▶ **TASK INSTRUCTIONS**
Give every line from the entries that contains "scale".

▶ **INPUT DATA**

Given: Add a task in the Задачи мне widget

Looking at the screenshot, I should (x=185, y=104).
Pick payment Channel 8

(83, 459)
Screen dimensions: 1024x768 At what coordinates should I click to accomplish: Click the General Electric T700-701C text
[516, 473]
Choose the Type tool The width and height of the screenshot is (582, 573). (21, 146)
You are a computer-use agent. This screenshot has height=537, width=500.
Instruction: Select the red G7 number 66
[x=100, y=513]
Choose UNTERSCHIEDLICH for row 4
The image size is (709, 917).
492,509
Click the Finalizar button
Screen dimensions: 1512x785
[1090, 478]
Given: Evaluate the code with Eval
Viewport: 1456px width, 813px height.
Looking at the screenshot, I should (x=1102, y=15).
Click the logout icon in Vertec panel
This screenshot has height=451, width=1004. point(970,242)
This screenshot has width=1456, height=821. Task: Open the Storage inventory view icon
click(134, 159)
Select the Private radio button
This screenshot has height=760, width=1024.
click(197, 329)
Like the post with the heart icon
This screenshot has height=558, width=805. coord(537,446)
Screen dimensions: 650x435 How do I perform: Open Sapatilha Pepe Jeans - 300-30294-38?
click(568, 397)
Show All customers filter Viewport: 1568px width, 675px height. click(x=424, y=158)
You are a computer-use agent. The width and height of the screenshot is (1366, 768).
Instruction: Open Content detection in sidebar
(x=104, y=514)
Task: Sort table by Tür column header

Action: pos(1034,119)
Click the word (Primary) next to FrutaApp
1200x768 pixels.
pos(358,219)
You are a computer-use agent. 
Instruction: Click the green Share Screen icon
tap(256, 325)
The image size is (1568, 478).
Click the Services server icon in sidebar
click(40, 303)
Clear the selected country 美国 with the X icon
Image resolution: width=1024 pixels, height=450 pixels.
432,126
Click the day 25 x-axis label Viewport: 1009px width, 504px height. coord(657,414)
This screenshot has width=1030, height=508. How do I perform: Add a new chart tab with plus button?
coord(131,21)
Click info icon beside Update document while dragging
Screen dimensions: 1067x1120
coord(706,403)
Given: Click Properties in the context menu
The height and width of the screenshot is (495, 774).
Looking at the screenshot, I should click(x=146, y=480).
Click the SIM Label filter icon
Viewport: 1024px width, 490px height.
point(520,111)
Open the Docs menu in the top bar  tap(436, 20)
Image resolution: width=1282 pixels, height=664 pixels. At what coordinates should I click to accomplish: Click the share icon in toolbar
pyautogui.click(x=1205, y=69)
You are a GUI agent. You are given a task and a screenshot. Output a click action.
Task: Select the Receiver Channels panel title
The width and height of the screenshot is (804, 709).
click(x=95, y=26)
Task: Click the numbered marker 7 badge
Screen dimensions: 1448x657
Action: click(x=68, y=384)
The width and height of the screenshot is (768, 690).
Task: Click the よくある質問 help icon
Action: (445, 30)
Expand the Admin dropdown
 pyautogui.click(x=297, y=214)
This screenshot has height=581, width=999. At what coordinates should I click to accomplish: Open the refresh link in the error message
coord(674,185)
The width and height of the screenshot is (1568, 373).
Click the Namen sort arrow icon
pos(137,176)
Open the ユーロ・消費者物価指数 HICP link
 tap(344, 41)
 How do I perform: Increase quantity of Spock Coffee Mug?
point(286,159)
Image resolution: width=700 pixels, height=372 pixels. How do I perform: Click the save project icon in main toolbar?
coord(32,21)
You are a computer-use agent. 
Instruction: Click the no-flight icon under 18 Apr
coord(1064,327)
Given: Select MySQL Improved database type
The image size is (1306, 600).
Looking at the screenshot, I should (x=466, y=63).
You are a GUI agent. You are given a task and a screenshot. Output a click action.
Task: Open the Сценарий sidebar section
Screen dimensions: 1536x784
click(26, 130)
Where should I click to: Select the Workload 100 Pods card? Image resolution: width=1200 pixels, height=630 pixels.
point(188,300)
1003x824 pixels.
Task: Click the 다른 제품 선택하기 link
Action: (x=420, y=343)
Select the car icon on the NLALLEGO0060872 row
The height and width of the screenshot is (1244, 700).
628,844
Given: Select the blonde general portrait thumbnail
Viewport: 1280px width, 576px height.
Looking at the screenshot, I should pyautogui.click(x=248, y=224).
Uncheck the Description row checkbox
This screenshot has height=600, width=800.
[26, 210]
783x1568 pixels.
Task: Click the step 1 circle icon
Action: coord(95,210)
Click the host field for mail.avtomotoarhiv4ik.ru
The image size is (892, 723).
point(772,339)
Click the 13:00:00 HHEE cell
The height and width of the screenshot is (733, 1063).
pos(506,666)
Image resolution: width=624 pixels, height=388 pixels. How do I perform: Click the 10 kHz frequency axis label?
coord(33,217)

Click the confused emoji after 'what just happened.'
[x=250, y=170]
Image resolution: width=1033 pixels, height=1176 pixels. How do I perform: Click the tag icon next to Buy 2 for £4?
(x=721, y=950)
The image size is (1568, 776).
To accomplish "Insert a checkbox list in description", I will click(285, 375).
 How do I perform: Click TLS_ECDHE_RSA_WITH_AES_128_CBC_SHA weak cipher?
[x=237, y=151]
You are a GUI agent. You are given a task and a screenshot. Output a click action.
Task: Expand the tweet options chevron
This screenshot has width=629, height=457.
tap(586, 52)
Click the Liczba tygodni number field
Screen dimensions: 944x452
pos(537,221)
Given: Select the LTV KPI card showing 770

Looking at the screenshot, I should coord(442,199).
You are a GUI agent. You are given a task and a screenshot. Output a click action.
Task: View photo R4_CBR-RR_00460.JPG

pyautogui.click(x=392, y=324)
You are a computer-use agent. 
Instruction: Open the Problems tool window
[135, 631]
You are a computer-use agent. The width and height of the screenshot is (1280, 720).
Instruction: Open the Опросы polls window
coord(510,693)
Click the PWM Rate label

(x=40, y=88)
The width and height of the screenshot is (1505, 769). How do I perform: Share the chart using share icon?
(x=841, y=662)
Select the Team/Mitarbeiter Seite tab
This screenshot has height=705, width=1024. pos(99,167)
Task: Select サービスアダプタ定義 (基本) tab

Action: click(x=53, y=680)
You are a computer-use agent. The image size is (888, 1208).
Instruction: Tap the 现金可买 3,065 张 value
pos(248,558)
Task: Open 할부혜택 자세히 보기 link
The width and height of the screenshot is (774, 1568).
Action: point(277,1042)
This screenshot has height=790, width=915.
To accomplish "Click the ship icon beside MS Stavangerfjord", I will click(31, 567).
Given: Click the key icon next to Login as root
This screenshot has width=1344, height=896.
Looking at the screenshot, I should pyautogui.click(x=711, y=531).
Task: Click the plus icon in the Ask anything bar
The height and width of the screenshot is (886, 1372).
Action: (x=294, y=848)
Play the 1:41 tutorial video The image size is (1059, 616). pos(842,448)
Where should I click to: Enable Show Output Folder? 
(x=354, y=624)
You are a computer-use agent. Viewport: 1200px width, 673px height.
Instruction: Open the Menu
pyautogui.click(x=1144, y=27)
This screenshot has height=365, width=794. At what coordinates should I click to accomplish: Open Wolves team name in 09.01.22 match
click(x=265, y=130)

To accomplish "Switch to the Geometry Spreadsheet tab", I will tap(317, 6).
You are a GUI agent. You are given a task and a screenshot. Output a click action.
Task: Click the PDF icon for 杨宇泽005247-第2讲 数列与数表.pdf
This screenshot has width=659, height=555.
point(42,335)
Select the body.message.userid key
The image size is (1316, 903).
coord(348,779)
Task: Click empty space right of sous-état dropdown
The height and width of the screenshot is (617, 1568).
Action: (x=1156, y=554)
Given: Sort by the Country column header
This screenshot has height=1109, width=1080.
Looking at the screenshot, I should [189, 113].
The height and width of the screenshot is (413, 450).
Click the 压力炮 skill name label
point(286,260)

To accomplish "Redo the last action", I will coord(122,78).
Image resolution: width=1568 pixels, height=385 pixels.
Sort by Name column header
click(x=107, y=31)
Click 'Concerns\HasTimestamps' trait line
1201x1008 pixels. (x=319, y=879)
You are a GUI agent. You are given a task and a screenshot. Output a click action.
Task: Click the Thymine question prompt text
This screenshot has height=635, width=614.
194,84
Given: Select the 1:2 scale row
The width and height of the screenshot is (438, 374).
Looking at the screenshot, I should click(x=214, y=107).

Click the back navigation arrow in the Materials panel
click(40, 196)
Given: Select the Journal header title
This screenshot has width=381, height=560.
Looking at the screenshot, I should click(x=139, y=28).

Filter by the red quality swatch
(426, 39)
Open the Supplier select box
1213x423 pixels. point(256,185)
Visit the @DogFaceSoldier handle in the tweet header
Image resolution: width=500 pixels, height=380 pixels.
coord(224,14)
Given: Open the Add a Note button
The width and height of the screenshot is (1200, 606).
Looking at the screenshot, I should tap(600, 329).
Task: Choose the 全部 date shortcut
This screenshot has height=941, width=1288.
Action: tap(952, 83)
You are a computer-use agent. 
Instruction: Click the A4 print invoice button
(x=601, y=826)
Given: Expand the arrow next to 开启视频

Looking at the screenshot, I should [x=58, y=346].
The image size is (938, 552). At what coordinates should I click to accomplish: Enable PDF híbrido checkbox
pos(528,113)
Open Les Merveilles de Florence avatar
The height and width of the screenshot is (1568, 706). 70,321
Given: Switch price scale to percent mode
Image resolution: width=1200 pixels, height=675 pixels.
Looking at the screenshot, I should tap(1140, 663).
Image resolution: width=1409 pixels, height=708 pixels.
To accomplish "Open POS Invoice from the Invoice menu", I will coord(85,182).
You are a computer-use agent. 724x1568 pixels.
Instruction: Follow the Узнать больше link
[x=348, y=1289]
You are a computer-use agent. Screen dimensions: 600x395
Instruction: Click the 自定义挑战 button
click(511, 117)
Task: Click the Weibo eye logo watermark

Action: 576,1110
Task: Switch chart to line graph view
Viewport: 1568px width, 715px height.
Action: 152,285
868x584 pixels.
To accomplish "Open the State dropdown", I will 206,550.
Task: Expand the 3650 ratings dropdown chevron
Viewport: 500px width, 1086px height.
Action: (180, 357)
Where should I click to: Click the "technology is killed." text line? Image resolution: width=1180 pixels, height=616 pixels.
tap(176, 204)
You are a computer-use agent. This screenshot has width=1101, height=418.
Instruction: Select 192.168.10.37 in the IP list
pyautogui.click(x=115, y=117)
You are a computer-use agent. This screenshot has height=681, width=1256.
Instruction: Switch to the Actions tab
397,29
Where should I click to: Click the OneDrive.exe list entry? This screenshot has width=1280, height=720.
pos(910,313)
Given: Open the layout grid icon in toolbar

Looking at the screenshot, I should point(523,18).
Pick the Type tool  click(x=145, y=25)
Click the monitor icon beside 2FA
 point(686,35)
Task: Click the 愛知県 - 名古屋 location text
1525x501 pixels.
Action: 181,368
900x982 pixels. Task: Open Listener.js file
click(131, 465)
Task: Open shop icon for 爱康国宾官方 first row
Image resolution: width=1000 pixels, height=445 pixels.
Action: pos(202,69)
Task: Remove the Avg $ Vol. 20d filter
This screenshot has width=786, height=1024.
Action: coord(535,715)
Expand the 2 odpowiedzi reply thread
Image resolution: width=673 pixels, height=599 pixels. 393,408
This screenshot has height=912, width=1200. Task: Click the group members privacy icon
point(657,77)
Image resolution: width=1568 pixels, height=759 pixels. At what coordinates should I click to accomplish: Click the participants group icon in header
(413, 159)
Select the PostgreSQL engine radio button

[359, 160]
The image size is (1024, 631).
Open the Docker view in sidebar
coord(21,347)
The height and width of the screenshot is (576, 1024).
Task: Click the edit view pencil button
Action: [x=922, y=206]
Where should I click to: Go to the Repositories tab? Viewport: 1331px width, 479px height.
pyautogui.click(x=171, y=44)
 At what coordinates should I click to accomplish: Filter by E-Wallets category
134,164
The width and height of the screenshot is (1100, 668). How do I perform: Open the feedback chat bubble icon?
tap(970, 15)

▶ **THE COMPLETED TASK**
Given: Select the 1:2 scale row
Given: Switch price scale to percent mode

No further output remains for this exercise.